# STATED PROBLEM 1
Translate this sentence from the biography of James Bickerton Fisher below into Spanish: "James Bickerton Fisher (2 November 1843 – 23 January 1910) was a 19th-century Member of Parliament from the West Coast, New Zealand."
# STATED PROBLEM 2
According to the biography of James Bickerton Fisher below, where is he buried?
# STATED PROBLEM 3
List every individual member of the Fisher family named in the biography of James Bickerton Fisher below, leaving out James Bickerton Fisher himself.

# PROVIDED PASSAGE
************

Member of the New Zealand Parliament for Buller
- In office 9 September 1879 – 8 November 1881

Personal details
- Born: 2 November 1843 Diss, Norfolk, England
- Died: 23 January 1910 (aged 66) Christchurch, New Zealand
- Resting place: Linwood Cemetery
- Party: Independent

= James Bickerton Fisher =

New Zealand politician (1843–1910)

James Bickerton Fisher (2 November 1843 – 23 January 1910) was a 19th-century Member of Parliament from the West Coast, New Zealand.

==Family genealogy==
Old notes from the Rev Thomas Richard Fisher, James Bickerton Fisher's father, had his family originating in Packington, England, and being related to the Fishers of Packington manor, but they actually lived nearby in Eastcote and Barston and were just cousins to the Fishers of Packington.

James Bickerton Fisher's line descended from Thomas Fisher born 1460, the eldest son and heir to Clement Fisher of Eastcote who died circa 1505. Thus Thomas Fisher was elder brother to John Fisher of Packington. Although Thomas Fisher also worked for the king, his descendants focused on farming rather than politics or the military and where not quite as famous or wealthy as their Packington cousins, however they are recorded in historical records as a being a very influential family in both Eastcote and Barston for some 250 years.

************

# ENTRIES
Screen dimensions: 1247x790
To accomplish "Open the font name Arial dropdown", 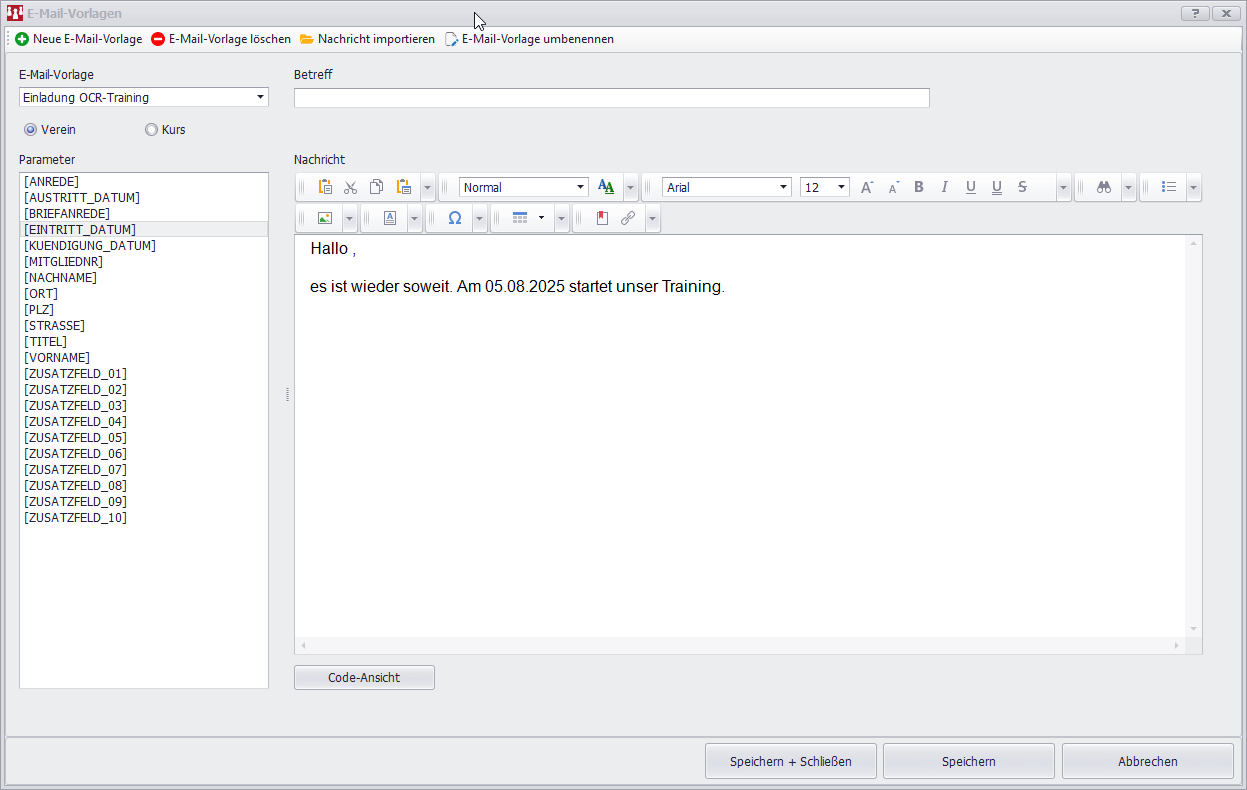I will click(783, 187).
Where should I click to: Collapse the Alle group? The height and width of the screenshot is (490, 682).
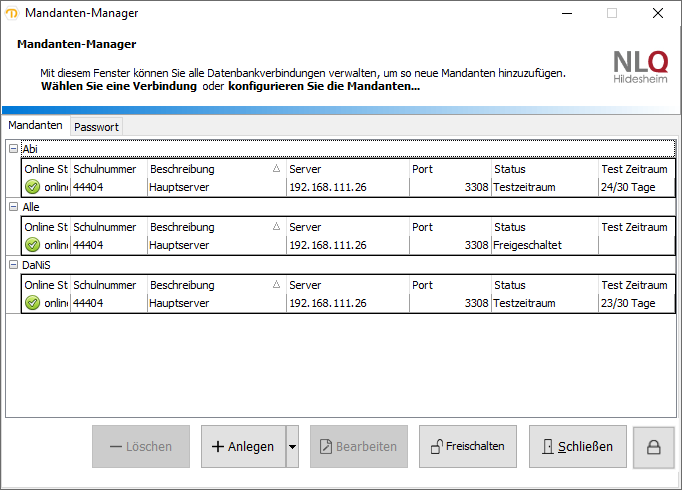pyautogui.click(x=13, y=206)
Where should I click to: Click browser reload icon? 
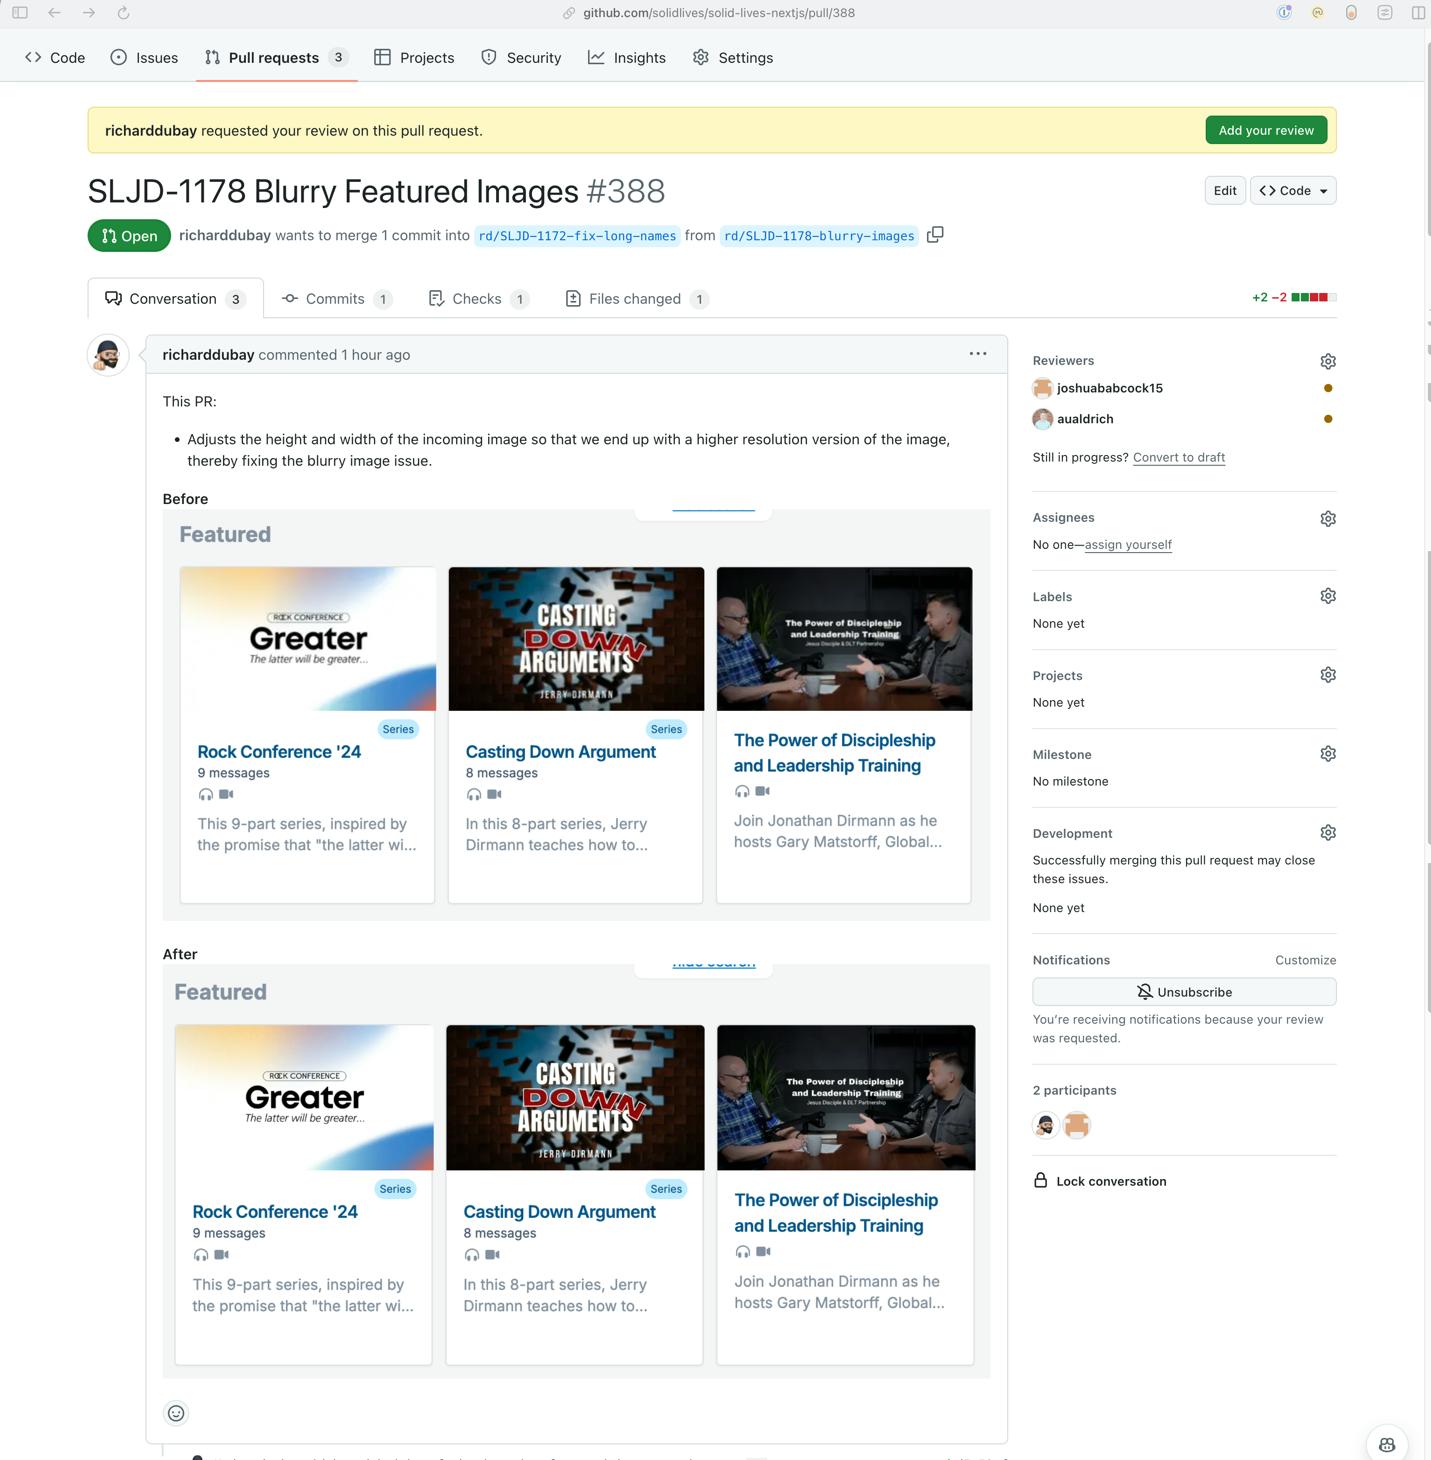(123, 13)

************

# SOLUTION 1
James Bickerton Fisher (2 de noviembre de 1843 – 23 de enero de 1910) fue un diputado del siglo XIX de la Costa Oeste, Nueva Zelanda.

# SOLUTION 2
Linwood Cemetery

# SOLUTION 3
- Thomas Richard Fisher
- Thomas Fisher
- Clement Fisher
- John Fisher